民事再生法で格安路線は貫けるのか?

2015年、スカイマークが自力での経営再建を断念し、民事再生法の適用を申請しました。この事は国内で多くのメディアに取り上げられ、海外でも話題となりました。はたして、民事再生法を申請したことで同社はどう変わるのでしょうか。従来からの強い武器であった格安路線は貫けるのでしょうか。

◆民事再生法でスカイマークはどう変わるのか
民事再生法申請後、スカイマークに起こった大きな変化の一つが社長の交代です。かつてLCCにおされ、落ち込みかけていたスカイマークを破綻の危機から救った西久保氏が辞任し、後任として有森氏が就任しました。

通常、民事再生法では経営幹部の刷新は必要ありません。しかし、今回の民事再生法申請の裏には、西久保氏の強引なワンマン経営があったとも言われれており、同氏はその責任をとるかたちでの辞任となったようです。
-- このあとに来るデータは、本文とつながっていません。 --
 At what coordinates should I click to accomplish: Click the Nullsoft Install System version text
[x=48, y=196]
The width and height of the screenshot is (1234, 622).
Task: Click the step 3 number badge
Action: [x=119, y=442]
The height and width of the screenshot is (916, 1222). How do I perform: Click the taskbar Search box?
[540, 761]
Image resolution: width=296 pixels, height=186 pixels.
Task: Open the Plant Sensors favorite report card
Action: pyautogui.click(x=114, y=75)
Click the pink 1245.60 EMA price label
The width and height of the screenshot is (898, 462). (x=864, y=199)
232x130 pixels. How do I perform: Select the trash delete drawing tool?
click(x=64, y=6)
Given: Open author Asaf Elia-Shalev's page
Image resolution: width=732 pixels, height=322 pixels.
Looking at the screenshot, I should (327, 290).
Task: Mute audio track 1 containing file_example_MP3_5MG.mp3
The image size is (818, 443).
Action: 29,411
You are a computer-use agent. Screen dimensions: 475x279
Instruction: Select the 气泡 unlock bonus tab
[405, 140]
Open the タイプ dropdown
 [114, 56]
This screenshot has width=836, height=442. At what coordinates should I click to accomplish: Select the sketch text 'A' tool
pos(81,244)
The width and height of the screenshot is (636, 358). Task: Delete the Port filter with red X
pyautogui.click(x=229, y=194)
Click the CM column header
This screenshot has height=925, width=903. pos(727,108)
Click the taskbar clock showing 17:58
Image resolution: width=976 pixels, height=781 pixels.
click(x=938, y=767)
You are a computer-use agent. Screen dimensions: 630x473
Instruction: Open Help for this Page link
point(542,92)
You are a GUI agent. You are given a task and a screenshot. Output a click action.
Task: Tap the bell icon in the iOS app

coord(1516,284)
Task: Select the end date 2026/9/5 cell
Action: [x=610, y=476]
また、西久保氏が辞任することで新たなスポンサー企業に対して、新しいスカイマークを強くアピールする狙いもありました。しかし後任となった有森氏は、わずか数ヶ月で辞任の運びとなるようです。

ANAの支援参加によって、社長はANAから出すことも決定しました。また、会長はかねてより支援参加が決定していた投資ファンドのインテグラルより出されます。これにより、スカイマークの経営はANA、インテグラルの支援企業が主軸となります。かねてより心配されていた、従業員のリストラについては行わないこともあわせて発表されました。

しかし、路線や運賃に関してはあくまでスカイマーク独自の、安さを重視したスタイルを貫きたい考えです。ANAの支援参加を発表した会見で有森氏も、「インテグラルとANAから、自由に意思決定するようにと言われている」と語っています。

◆あくまでこだわりたい格安路線、実現は可能か?
はたして、有森氏の姿勢は実現可能なのでしょうか。

1998年、大手の半額程度という格安航空券を初めて日本に持ち込んだスカイマーク。同社の参入でかつては高級な乗り物だった飛行機が、現在では安く気軽に乗れる乗り物となりました。より格安と言われるLCCの参入後も、苦戦は強いられるもののLCCでも大手でもない新たな第3極の航空会社として安さとサービスを両立させ、人気を集めていたのが同社の強みだったと言えます。

しかし民事再生法を申請した今、求められるのは早急かつ迅速な経営再建です。サービスも、格安運賃も、とこだわり過ぎていると二次破綻のおそれも出てきてしまいます。

しかも、負債の9割はリース料ですので、運航を続けていく以上、収益を増やさない限り、負債はどんどん増え続けていく可能性があるのです。さらに今回、リストラも行わないため、人件費の軽減もそこまで大きくはできないでしょう。

そのような状態で、利益率の低い第3極を続けていくことは難しいのではないでしょうか。大手までの価格帯にはいかないものの、格安航空券と呼べる安さで航空券を販売することは困難なように思えます。

しかし、あくまでスカイマークは格安航空券の販売にこだわりたい考えです。そのためにまずは、利益率の低い路線から撤退を始めました。すでに中部国際空港発着路線の大幅な減便や、那覇発着の宮古・石垣路線からの撤退が発表されています。地方路線を整理し、ドル箱とも呼ばれる羽田発着便に運航を集中することで、格安運賃でも収益を安定したい考えです。

ただし、これは地方にとって路線の撤退は大きな痛手です。観光客の激減や、交通の便の悪化など影響は非常に大きく、スカイマークに依存する神戸空港や米子空港などでは不安が広がっています。このような地方の声と格安路線の両立も、課題の一つと言えるでしょう。

ANAが支援に参加したことで、ある旅行会社の幹部は「価格競争はゆるむのではないか。エア・ドゥなどにANAが出資した後は、価格競争は明らかに減った」と語ります。
スカイマークが、ギリギリまで同業他社からの支援に対し、首を縦に振らなかったのも、ここに理由があったようです。

ANAの支援を受け、ANAからきた社長をすえながらも、ANAと価格競争を行うという、一見無謀な道を歩み始めたスカイマーク。大手やLCCとの差別化が、これからの課題になっていきそうです。